Wednesday, February 01, 2023

'He Is Never Academic or Purely Didactic'

We live in a golden age of translation. Thinking only of fiction, let’s give thanks for Boris Dralyuk’s Isaac Babel, Michael Hofmann’s Joseph Roth and Robert Chandler’s Vasily Grossman -- among the greatest writers of the last century. Babel I first read more than half a century ago, in less-than-pungent translations. For this reader, Roth was a latecomer. I had to wait until the nineties when Hoffman published the first of at least eleven Roth translations, including novels, stories, journalism and letters. Grossman I didn’t encounter until 1985, thanks to Life and Fate. Chandler has subsequently made six other Grossman titles available to English-language readers. Not to sound greedy or ungrateful, but I wish to nominate two other writers overdue for translation into English.

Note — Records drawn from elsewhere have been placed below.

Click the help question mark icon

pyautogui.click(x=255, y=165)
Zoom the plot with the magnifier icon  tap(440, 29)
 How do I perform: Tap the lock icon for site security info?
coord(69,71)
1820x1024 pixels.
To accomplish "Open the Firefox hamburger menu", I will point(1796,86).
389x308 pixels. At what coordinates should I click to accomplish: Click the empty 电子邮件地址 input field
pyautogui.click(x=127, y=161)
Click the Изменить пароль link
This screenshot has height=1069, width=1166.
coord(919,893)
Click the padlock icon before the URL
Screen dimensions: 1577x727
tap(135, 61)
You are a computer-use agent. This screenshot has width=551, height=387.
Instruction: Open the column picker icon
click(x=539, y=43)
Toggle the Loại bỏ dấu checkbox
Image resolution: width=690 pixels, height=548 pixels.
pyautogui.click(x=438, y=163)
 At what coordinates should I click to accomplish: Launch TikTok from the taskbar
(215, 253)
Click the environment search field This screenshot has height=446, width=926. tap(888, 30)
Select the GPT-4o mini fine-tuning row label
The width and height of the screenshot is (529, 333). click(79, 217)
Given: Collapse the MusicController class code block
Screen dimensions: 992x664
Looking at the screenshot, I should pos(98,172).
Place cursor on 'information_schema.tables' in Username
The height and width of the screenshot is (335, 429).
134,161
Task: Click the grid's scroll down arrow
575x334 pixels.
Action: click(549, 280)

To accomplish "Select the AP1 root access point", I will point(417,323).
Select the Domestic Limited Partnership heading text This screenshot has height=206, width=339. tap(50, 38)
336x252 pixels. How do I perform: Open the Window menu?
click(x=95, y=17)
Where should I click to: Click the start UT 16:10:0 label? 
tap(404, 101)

First, the Austrian feuilletonist Alfred Polgar (1873-1955), whom I know almost exclusively through the chapter Clive James devotes to him in Cultural Amnesia (2007):

“On his home ground, Polgar had made German the ideal instrument for a body of prose so charged with the precision of poetry that it gives a picture of his era no other writer could match for wealth of registered detail and subtlety of argument: not even the magnificent collected journalism of Joseph Roth is quite in the same class.”

I associate Polgar with the Viennese coffee houses and such writers as Karl Krauss, Peter Altenberg and Egon Friedell. The feuilleton is a form that seems never to have successfully left Europe – brief prose vignettes, “casuals,” compact essays or sketches published in newspapers. Stefan Zweig called them “oracles.” James warns that “Polgar’s prose is probably fated to remain accessible only to readers of German,” which is discouraging but he adds: “In the doomed attempt to translate it, we should switch our attention from his last phase to his early glory, in which his exuberant sensitivity to the scope of civilized life can still be appreciated even if the English words chosen to duplicate it are clumsily assembled.” Polgar’s closest English-language cognate is perhaps Max Beerbohm, though I suspect that’s not right.

The other writer ripe for translation is the Polish essayist Jerzy Stempowski (1893-1969). I’ve read three of his essays and wrote about them here and here. Adam Zagajewski wrote of him:

“An erudite who seems to have read the entire Western literature in original languages, he is never academic or purely didactic in his writing. Formed by the tradition of the Enlightenment, he never succumbs to a rationalistic dryness of style. Just the opposite: he is a poet always able to elevate his discourse by a sudden turn of phrase, by a metaphor, a rare simile. He is an aesthete with strong political opinions, somebody who hates tyranny and totalitarianism but believes a writer should be elegant even when dealing with tyrants.”

1 comment:

  1. Please make one tiny change to Polgar's birth year. Also, it's interesting to read about someone I've never heard of.